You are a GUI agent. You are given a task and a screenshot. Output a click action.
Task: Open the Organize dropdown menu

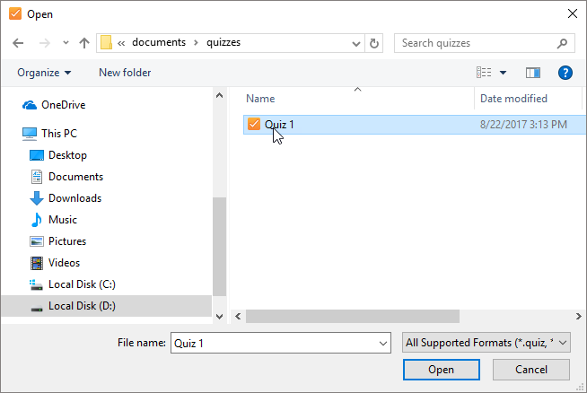click(x=44, y=73)
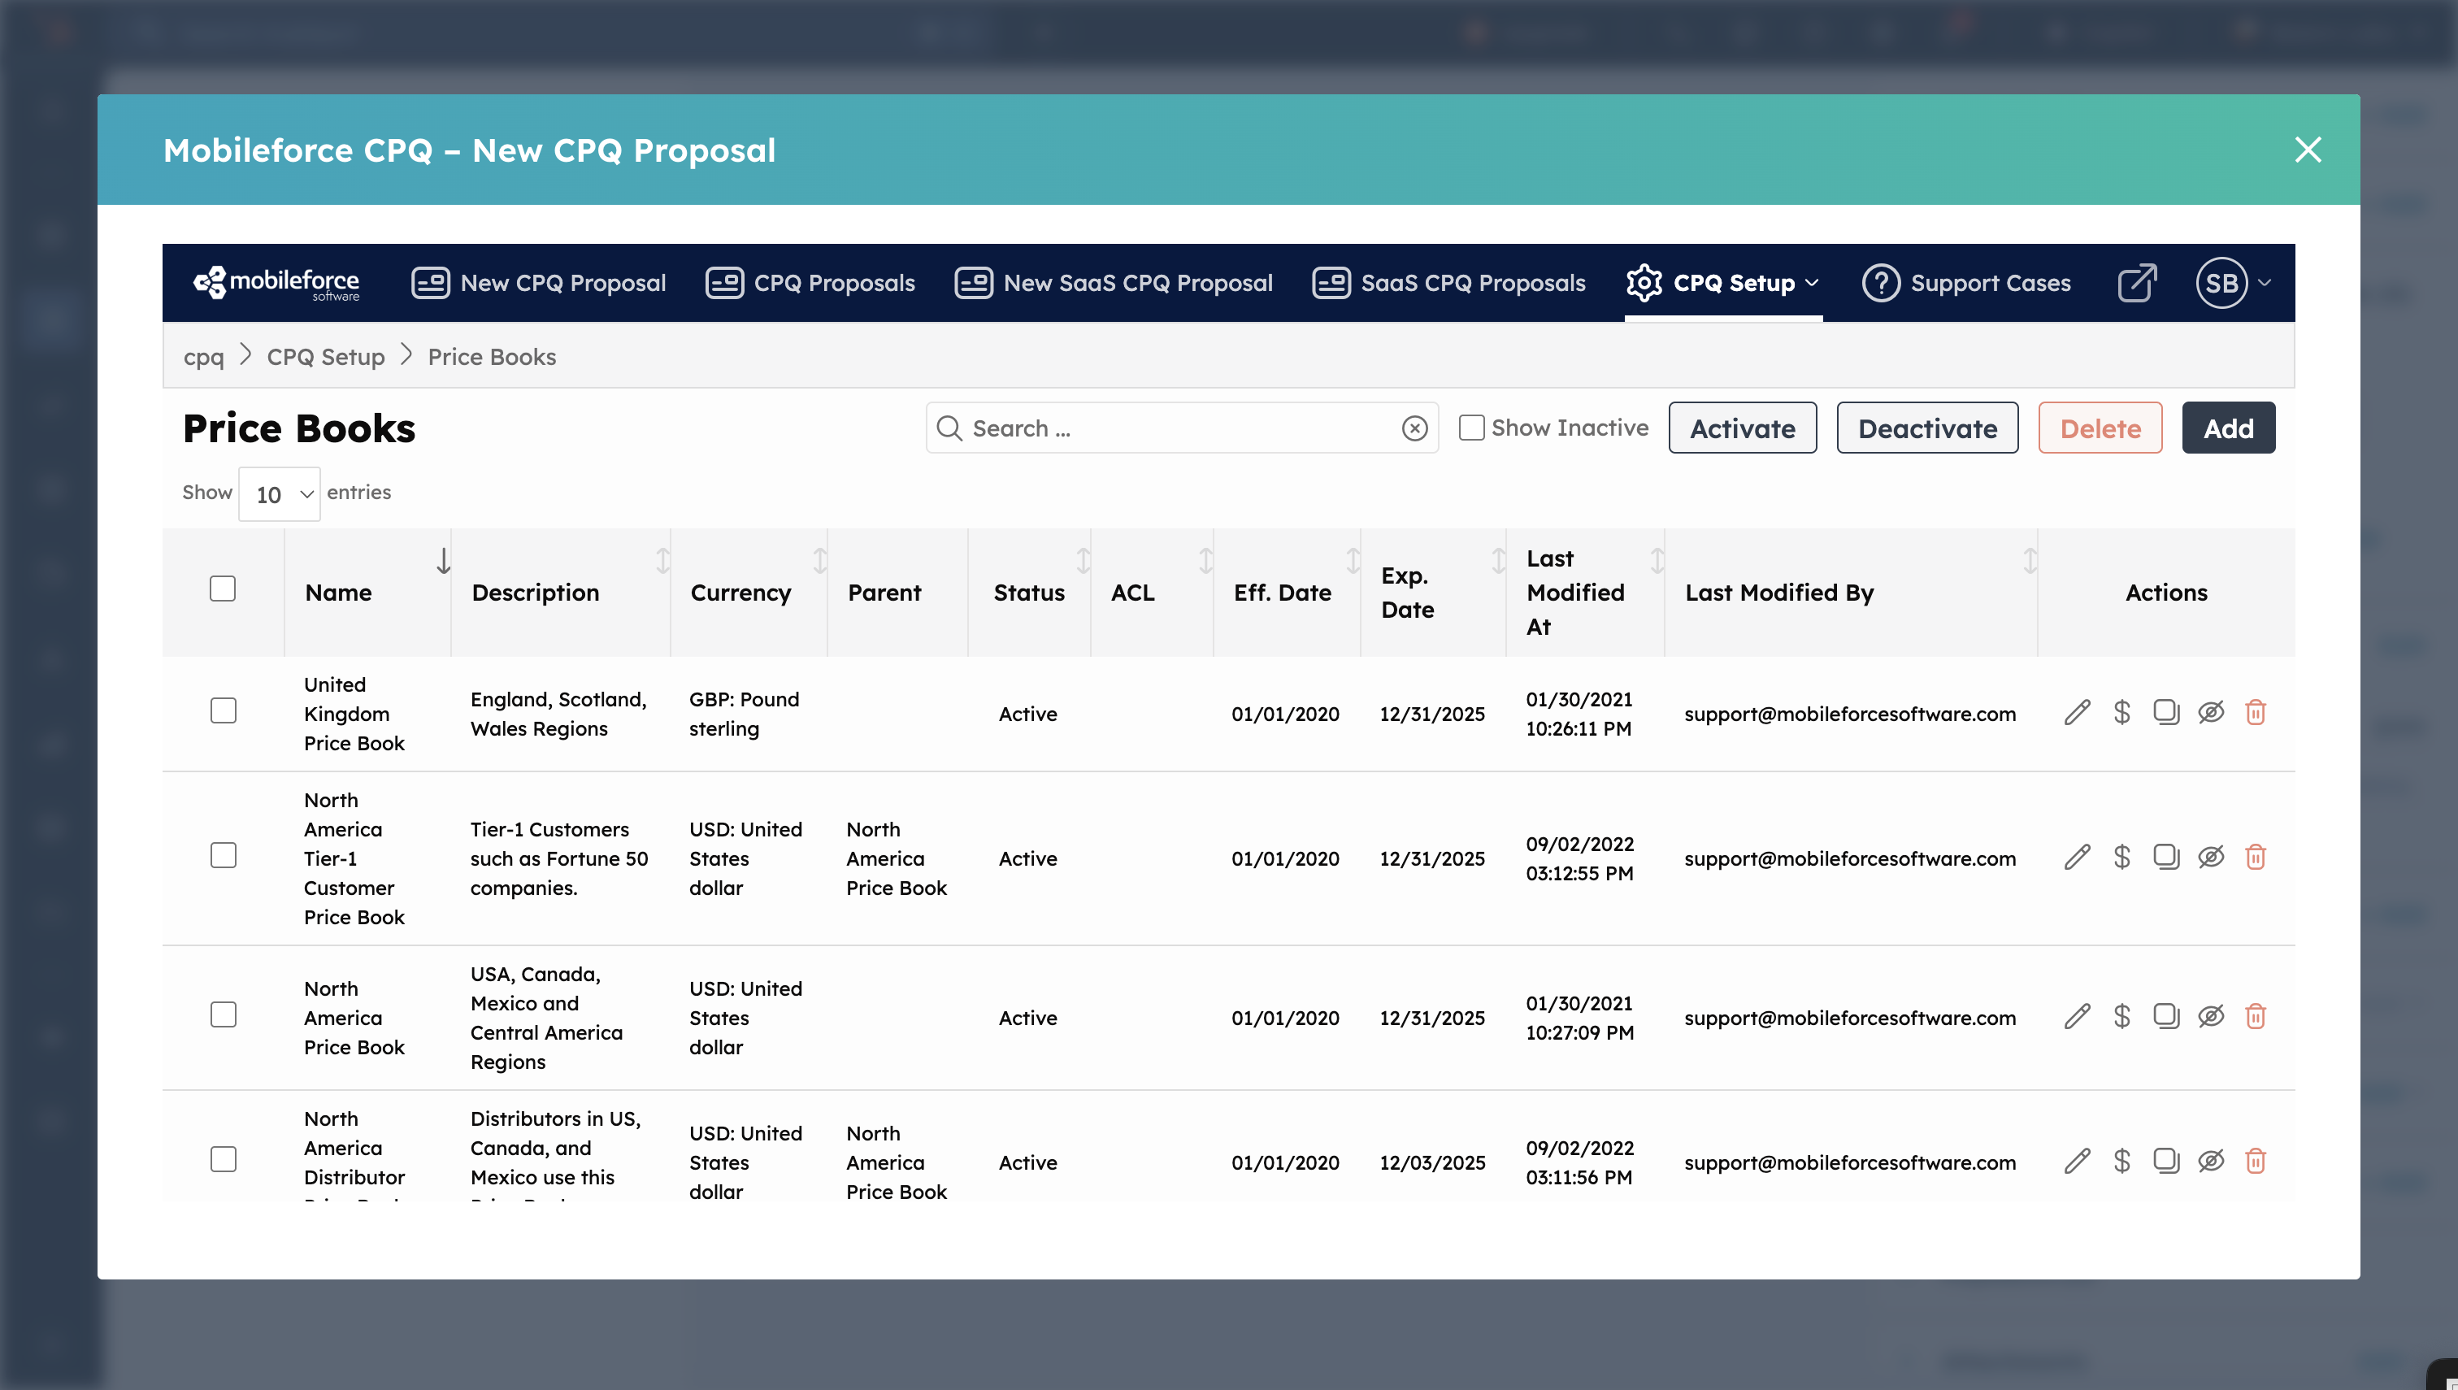Click the external link icon in navbar
This screenshot has height=1390, width=2458.
pyautogui.click(x=2136, y=284)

## Task requirements:
Rewrite the items above with "dropdown menu" changed to "drop-down list" and everything else left as is. Omit the pictures from your version.

## Completed task:
You are a GUI agent. You are given a task and a screenshot. Output a click action.
Task: Open the Organize drop-down list

click(x=44, y=73)
Click the external link icon in navbar
This screenshot has height=1390, width=2458.
pyautogui.click(x=2136, y=284)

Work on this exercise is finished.